[Stored items]
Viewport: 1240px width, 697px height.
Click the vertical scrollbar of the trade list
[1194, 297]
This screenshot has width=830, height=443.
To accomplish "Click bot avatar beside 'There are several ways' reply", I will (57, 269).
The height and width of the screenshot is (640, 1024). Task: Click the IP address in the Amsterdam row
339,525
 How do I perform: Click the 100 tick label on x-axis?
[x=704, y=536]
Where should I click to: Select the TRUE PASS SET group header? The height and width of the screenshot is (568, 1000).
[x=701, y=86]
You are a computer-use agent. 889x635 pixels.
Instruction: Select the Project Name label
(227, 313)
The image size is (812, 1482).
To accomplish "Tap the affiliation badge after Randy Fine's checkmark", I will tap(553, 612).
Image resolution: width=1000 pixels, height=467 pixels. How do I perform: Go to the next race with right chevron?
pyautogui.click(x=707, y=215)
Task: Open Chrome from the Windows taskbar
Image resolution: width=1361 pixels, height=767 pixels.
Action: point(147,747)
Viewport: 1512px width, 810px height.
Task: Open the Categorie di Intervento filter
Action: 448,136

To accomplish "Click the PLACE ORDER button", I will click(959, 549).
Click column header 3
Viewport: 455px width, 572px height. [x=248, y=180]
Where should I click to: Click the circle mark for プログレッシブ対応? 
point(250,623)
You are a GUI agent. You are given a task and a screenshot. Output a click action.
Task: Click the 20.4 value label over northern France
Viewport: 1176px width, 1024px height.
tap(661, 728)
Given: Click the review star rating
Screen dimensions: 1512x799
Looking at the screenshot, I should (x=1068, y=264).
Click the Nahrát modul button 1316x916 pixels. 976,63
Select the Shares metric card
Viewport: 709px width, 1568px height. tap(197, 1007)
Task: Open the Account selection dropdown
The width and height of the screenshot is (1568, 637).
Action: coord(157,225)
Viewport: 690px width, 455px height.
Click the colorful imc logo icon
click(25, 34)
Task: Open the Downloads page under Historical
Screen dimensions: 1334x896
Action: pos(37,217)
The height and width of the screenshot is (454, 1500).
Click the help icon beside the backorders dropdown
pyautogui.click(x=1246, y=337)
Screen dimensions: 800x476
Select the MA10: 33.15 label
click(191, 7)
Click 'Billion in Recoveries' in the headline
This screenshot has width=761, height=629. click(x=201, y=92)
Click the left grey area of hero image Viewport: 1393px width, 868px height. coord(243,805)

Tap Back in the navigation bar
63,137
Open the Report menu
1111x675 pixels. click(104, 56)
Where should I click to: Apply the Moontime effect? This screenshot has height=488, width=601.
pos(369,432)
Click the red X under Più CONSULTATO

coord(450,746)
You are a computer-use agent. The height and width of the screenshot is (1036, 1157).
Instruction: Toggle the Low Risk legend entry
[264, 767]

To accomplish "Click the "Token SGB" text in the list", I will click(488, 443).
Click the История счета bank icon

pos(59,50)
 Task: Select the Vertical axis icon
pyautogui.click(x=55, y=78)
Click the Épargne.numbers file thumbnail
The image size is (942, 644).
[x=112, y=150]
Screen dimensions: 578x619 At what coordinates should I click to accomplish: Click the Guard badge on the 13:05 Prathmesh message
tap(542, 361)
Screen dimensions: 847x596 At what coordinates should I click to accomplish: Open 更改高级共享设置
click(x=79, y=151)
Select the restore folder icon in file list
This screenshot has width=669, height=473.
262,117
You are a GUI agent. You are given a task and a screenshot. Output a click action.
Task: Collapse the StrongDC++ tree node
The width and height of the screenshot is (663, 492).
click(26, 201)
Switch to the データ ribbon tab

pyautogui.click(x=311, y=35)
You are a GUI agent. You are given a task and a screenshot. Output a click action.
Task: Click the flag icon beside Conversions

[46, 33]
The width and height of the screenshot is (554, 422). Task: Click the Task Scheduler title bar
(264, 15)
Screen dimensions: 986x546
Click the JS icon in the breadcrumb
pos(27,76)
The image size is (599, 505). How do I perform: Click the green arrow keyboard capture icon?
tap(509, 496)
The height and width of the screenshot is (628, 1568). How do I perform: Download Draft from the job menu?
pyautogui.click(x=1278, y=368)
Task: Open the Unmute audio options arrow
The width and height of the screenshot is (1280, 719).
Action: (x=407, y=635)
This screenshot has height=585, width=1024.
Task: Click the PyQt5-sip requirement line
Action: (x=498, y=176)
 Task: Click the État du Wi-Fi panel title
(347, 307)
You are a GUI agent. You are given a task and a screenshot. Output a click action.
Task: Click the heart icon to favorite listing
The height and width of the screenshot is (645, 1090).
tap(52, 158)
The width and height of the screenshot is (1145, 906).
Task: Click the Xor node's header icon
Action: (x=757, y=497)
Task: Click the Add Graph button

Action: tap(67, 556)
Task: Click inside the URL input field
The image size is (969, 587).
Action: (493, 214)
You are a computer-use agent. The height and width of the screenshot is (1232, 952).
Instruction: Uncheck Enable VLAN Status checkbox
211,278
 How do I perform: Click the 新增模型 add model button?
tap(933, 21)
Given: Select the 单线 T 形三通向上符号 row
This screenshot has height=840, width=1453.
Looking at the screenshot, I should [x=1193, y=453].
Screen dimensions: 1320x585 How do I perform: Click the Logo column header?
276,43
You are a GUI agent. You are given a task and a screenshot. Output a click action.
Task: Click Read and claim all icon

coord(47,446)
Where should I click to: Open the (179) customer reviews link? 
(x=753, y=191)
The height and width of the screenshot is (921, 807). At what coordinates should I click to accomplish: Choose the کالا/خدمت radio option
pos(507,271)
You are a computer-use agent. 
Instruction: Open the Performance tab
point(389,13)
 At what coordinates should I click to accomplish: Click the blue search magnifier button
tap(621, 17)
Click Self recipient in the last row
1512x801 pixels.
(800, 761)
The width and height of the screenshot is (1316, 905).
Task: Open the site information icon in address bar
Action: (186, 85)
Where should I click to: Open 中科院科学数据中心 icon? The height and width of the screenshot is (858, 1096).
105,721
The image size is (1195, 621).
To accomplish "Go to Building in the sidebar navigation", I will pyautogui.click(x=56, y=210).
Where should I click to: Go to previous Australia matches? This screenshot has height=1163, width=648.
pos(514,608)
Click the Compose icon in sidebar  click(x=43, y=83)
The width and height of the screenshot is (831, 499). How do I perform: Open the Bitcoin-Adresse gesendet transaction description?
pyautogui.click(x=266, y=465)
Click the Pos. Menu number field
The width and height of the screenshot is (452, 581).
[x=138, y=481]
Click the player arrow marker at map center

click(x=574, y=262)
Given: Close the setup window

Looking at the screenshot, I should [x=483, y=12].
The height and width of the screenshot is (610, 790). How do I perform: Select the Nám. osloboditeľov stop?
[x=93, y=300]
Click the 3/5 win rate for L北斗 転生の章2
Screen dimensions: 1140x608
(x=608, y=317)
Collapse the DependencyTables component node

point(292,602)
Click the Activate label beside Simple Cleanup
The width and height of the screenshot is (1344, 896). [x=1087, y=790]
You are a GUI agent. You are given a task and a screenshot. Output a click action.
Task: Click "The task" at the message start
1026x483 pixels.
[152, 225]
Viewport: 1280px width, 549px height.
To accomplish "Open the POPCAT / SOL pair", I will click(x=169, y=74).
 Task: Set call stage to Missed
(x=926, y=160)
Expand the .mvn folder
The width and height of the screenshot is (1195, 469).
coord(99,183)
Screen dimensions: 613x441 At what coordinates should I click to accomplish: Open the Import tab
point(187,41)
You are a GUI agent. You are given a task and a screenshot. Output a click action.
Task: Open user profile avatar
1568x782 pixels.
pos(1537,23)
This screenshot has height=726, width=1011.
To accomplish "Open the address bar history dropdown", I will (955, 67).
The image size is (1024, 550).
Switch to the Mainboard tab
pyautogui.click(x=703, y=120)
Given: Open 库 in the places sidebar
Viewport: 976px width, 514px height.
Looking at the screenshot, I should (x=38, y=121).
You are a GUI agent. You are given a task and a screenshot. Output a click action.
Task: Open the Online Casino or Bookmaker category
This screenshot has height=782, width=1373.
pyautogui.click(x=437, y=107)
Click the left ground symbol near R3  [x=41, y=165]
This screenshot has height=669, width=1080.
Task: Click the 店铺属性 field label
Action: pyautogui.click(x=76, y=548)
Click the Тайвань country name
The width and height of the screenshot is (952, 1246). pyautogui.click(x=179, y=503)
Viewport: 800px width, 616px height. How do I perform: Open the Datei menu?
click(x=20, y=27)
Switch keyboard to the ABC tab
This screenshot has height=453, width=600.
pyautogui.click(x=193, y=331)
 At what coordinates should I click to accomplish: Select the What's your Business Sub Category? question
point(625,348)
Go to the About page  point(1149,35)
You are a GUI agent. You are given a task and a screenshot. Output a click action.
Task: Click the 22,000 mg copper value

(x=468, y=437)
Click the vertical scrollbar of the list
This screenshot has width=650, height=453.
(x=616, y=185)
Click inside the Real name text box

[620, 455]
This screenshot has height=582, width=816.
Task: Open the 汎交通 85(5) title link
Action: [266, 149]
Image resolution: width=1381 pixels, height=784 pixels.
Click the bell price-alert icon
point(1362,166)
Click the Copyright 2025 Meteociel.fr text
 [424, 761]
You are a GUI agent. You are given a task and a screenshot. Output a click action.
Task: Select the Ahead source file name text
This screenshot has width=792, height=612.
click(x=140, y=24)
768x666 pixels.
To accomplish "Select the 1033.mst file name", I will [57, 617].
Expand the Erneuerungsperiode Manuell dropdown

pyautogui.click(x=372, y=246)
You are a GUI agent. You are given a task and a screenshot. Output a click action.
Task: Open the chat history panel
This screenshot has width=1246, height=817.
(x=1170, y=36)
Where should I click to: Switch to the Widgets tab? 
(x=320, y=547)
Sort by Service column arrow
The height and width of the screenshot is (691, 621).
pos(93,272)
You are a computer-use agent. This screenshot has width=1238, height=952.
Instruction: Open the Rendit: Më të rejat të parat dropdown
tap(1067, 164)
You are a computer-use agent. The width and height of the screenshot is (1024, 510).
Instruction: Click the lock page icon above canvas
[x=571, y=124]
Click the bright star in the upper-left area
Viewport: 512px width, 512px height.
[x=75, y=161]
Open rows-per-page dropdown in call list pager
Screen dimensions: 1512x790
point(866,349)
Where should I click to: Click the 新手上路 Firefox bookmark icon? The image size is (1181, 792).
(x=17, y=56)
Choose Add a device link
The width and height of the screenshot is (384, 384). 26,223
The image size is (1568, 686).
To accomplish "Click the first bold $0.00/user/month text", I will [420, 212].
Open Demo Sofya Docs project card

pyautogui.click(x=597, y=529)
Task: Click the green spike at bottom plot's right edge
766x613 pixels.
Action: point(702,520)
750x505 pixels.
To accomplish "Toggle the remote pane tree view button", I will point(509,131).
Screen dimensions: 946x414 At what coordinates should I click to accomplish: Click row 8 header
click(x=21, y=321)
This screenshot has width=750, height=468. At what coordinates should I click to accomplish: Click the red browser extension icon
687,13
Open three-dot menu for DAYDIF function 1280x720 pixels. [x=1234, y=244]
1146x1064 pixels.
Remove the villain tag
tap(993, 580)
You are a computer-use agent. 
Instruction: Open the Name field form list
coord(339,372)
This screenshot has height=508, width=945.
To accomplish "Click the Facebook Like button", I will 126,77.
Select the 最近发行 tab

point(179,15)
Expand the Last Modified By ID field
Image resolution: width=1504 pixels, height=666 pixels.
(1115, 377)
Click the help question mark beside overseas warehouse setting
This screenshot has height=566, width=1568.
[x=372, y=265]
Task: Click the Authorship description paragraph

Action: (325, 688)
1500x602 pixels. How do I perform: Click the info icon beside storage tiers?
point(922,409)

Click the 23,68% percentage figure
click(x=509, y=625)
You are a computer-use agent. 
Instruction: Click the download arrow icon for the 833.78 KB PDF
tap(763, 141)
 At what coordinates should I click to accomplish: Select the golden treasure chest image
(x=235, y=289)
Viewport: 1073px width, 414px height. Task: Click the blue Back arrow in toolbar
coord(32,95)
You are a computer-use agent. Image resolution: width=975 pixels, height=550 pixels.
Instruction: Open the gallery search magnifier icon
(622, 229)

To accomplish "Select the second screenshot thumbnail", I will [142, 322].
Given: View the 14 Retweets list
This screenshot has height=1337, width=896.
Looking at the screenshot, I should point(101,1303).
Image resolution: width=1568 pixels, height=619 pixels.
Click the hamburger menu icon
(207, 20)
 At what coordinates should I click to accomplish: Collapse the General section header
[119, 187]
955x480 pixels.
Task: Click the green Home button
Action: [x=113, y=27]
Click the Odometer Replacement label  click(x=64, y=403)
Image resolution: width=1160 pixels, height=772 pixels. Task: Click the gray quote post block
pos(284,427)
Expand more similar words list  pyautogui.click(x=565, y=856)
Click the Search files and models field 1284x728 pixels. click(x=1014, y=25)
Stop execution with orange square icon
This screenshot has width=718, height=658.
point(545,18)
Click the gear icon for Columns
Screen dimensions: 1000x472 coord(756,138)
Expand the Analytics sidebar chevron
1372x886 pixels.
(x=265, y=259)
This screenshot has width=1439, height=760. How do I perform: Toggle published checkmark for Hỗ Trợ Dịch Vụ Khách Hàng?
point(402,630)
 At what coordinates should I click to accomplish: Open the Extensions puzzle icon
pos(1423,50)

### ABOUT THIS EXERCISE
Will you return exactly the lines above from the one with "Where should I click to: Select" down to the one with "Task: Open Chrome from the Windows taskbar", counting both as part of the range?

### EXERCISE ANSWER
Where should I click to: Select the TRUE PASS SET group header? The height and width of the screenshot is (568, 1000).
[x=701, y=86]
You are a computer-use agent. 889x635 pixels.
Instruction: Select the Project Name label
(227, 313)
The image size is (812, 1482).
To accomplish "Tap the affiliation badge after Randy Fine's checkmark", I will tap(553, 612).
Image resolution: width=1000 pixels, height=467 pixels. How do I perform: Go to the next race with right chevron?
pyautogui.click(x=707, y=215)
Task: Open Chrome from the Windows taskbar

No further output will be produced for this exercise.